**EXERCISE OBJECTIVE**
Your output should be exactly the lines from the one containing "Given: Select the white chest spine bone" through the final line of the following data, please, with no pictures.

Collected data
=== Section Start ===

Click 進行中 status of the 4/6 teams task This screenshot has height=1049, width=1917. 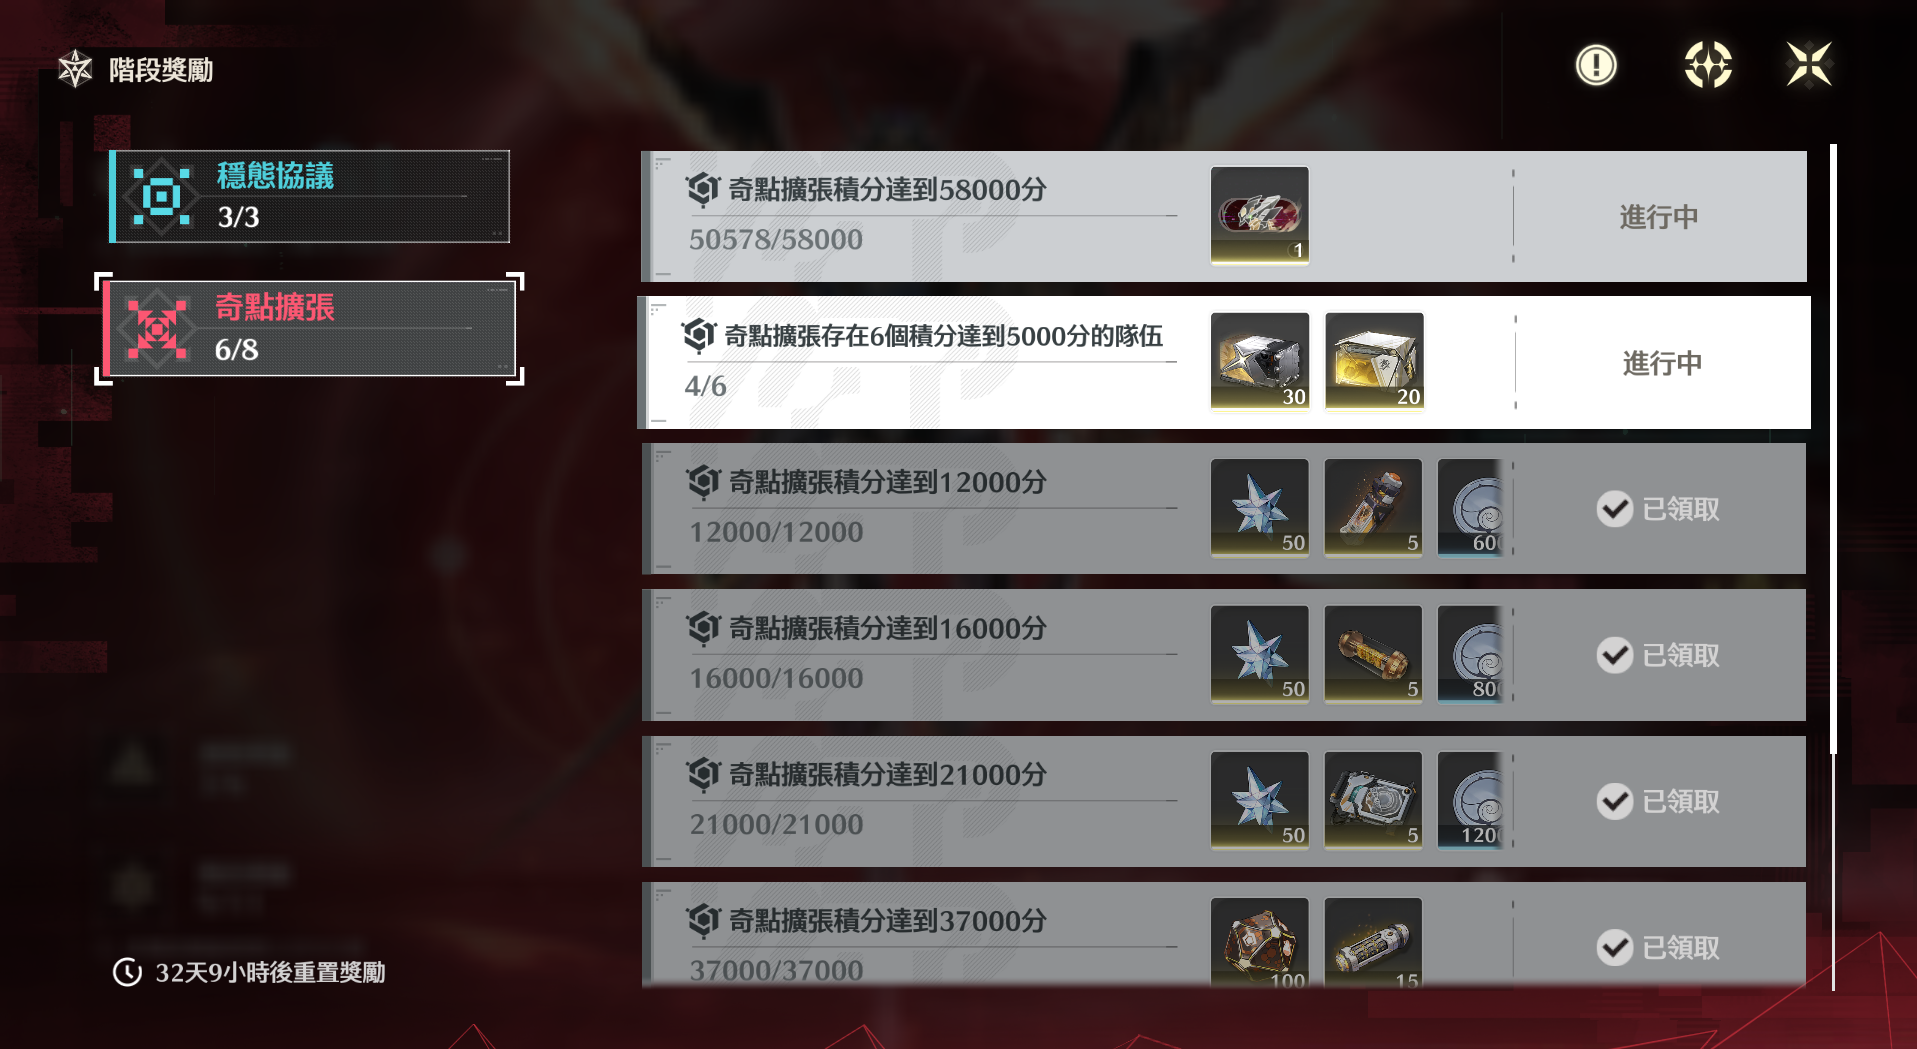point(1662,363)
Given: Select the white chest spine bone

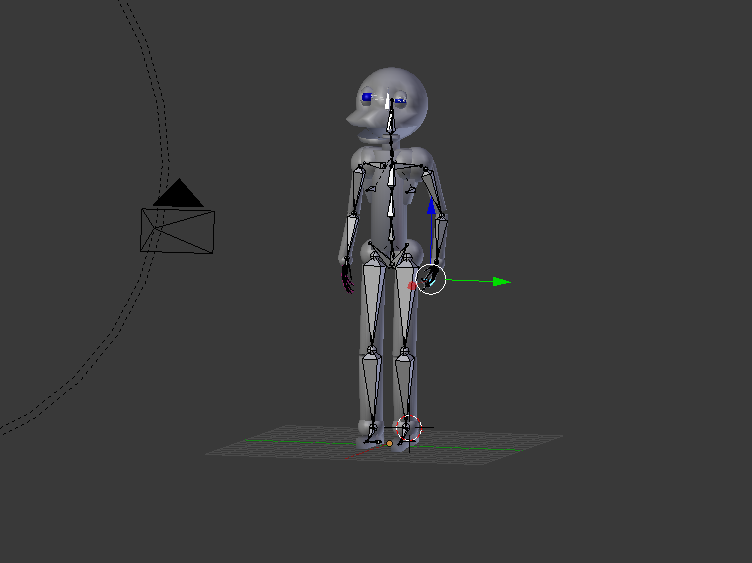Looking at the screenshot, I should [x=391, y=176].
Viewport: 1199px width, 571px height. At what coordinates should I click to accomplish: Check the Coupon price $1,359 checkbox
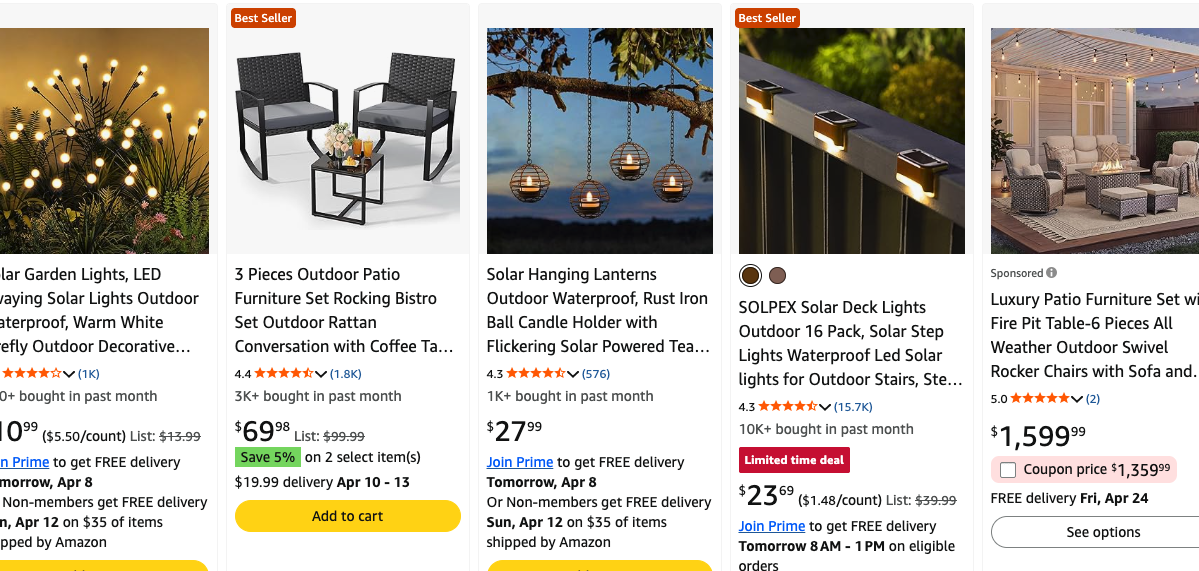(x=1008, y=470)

=== Section End ===

**WRITTEN REPLY**
Given: Select the white chest spine bone

Looking at the screenshot, I should [x=391, y=176].
Viewport: 1199px width, 571px height. At what coordinates should I click to accomplish: Check the Coupon price $1,359 checkbox
(x=1008, y=470)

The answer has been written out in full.